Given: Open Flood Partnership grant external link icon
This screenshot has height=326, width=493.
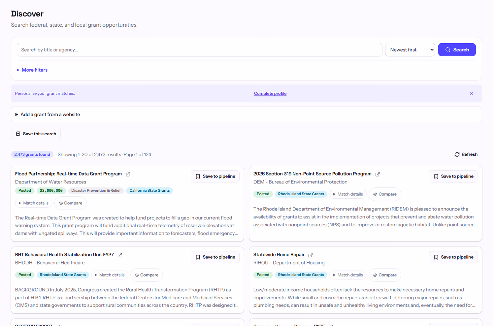Looking at the screenshot, I should coord(128,174).
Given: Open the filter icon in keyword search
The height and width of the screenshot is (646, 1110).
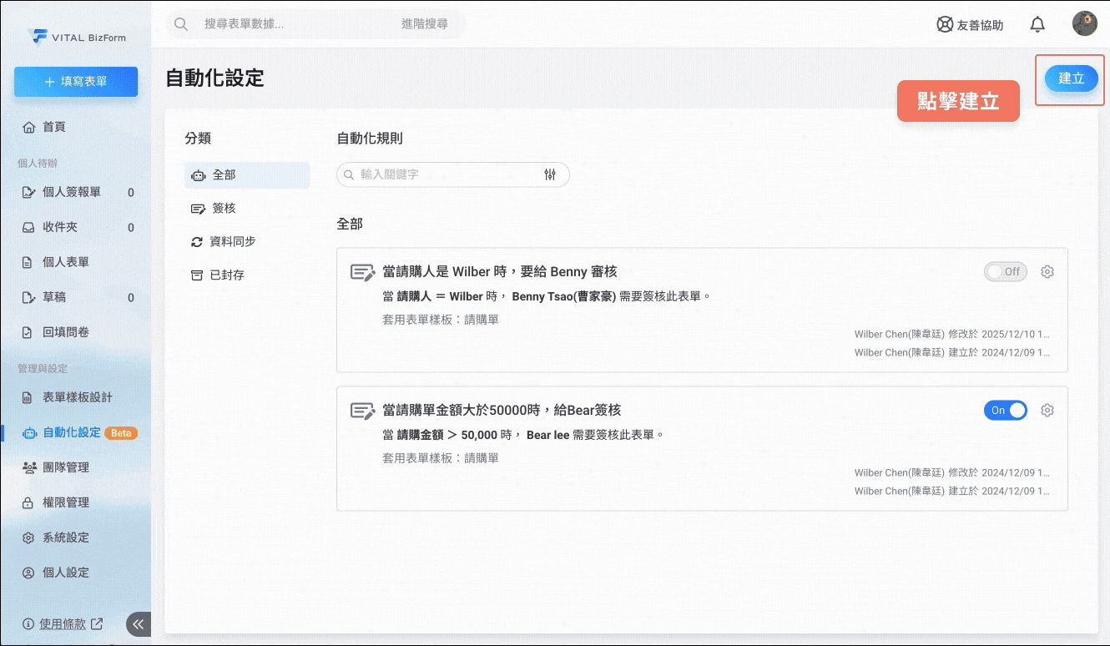Looking at the screenshot, I should (551, 174).
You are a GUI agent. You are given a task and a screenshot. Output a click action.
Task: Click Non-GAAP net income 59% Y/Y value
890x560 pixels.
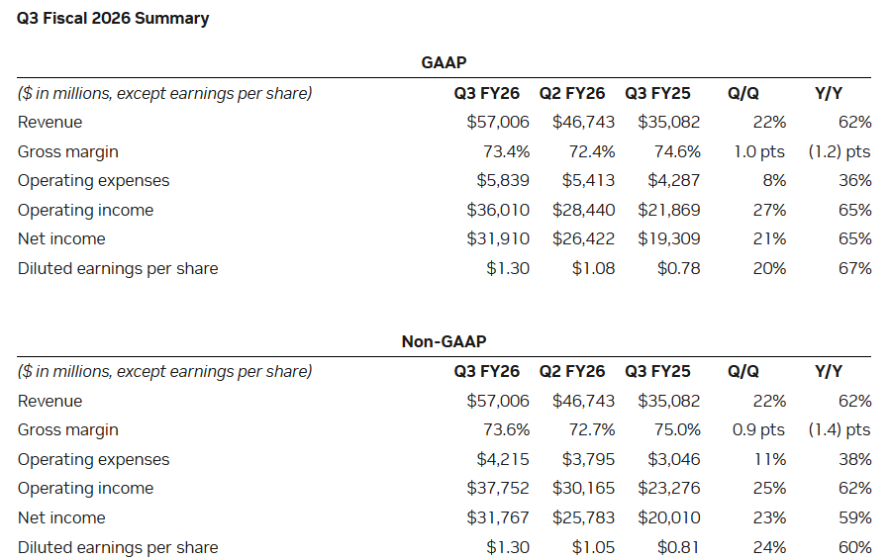[854, 517]
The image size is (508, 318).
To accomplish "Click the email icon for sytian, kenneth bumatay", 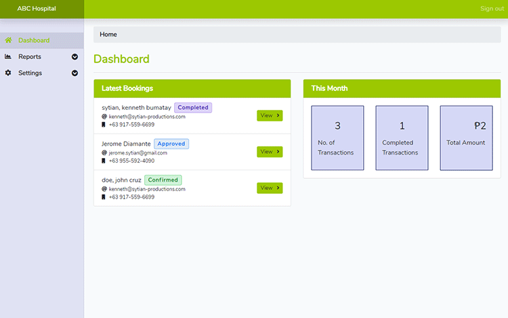I will [x=104, y=117].
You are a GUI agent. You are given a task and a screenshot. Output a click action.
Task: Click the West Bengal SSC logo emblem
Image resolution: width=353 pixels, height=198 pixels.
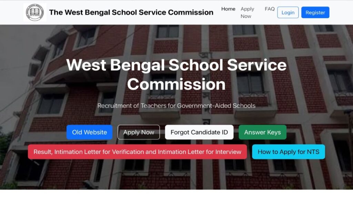(35, 12)
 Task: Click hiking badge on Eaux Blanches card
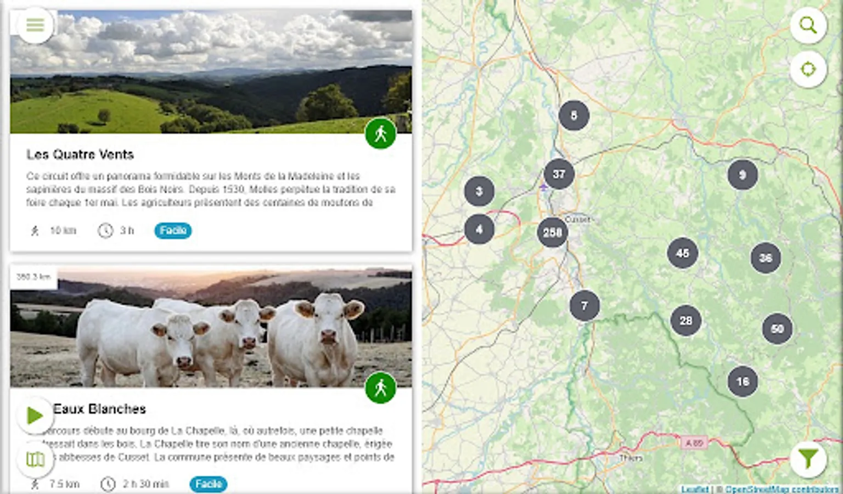pyautogui.click(x=380, y=388)
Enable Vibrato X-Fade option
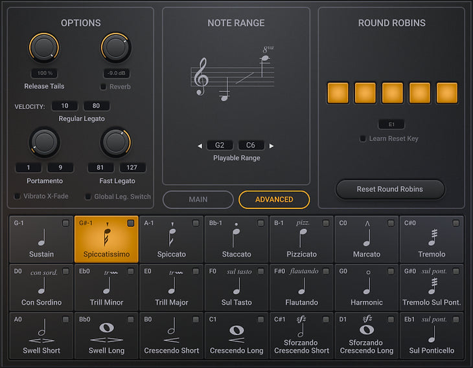The height and width of the screenshot is (368, 473). (x=18, y=197)
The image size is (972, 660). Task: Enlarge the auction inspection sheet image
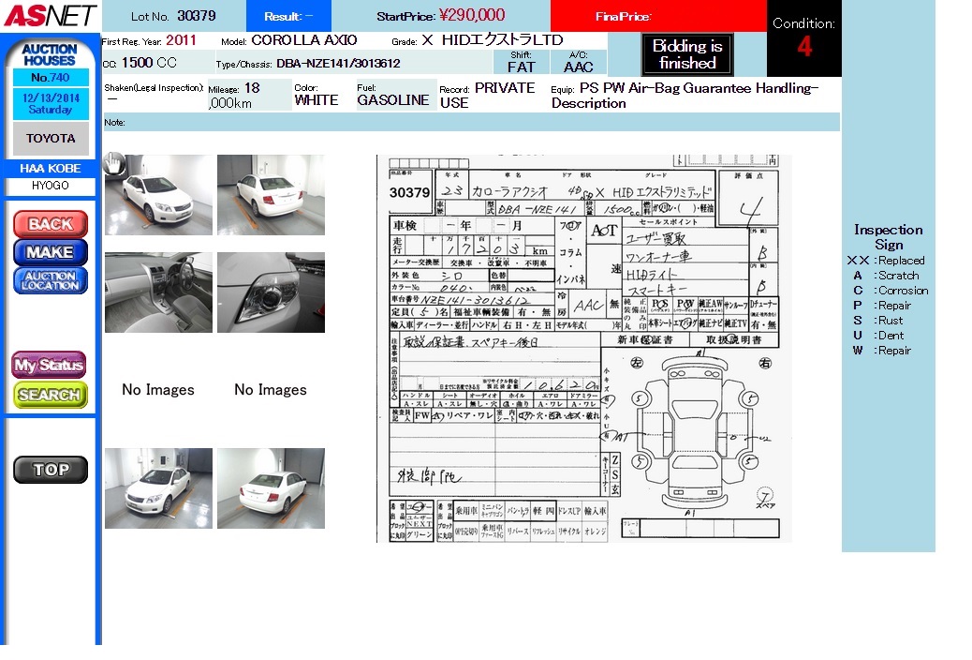(583, 348)
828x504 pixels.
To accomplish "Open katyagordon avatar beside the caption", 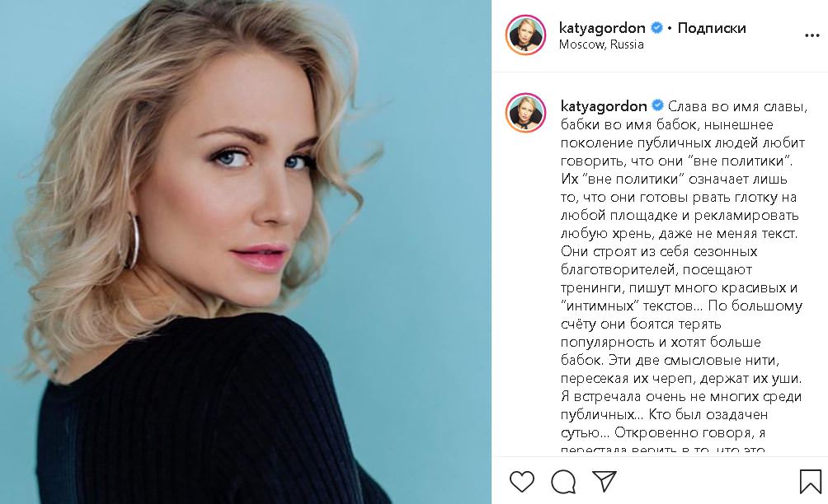I will click(x=525, y=113).
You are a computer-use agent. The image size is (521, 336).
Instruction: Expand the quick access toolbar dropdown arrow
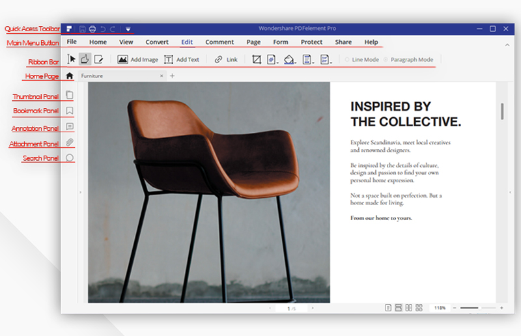pyautogui.click(x=128, y=29)
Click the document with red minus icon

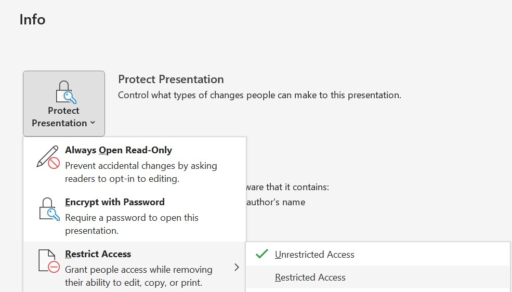[x=49, y=261]
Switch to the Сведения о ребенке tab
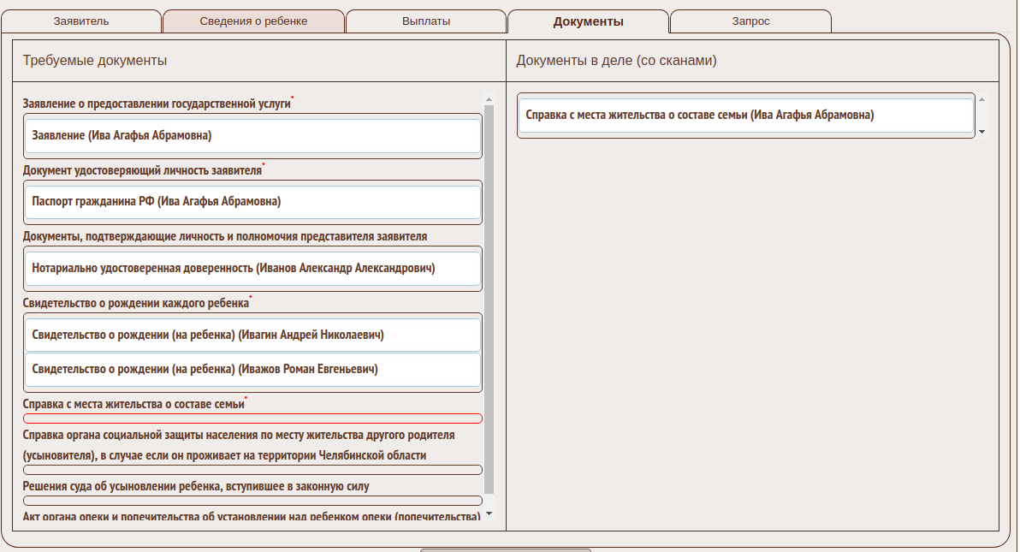The height and width of the screenshot is (552, 1020). [x=253, y=21]
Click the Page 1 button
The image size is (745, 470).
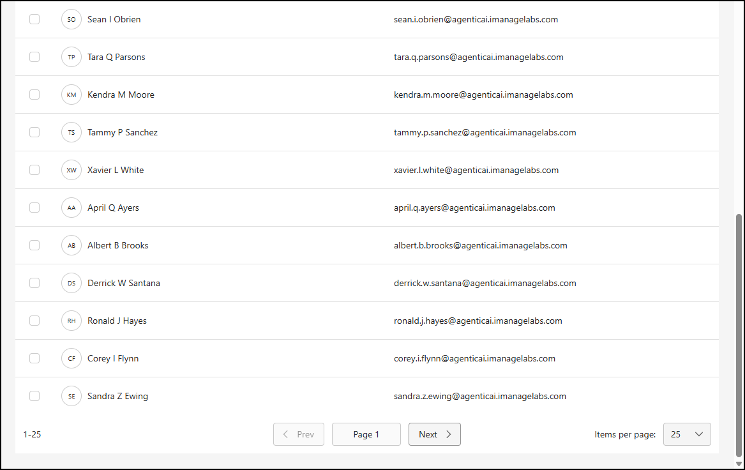point(366,434)
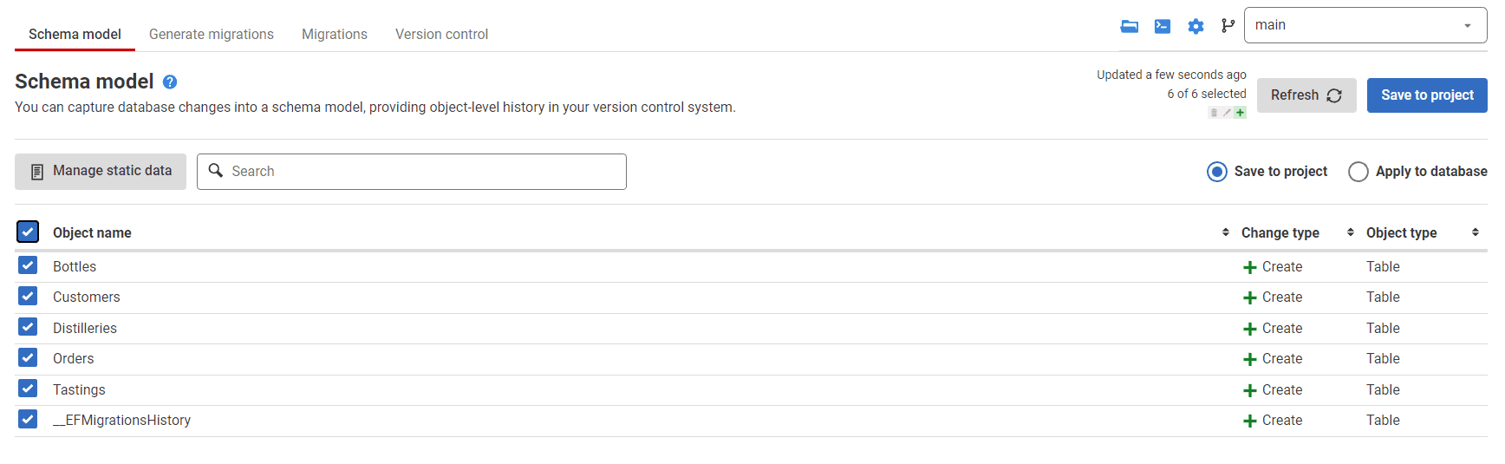
Task: Toggle the select-all checkbox in header
Action: (28, 232)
━━━
• [Problem to solve]:
For this exercise, output only the lines from the one bearing "Switch to the Сведения о ребенке tab" to the end of the material above, exactly as written, with pictures left out.

• [Solved problem]:
Switch to the Сведения о ребенке tab
The height and width of the screenshot is (552, 1020). [x=253, y=21]
Click the Page 1 button
The image size is (745, 470).
point(366,434)
Task: Toggle the select-all checkbox in header
Action: (28, 232)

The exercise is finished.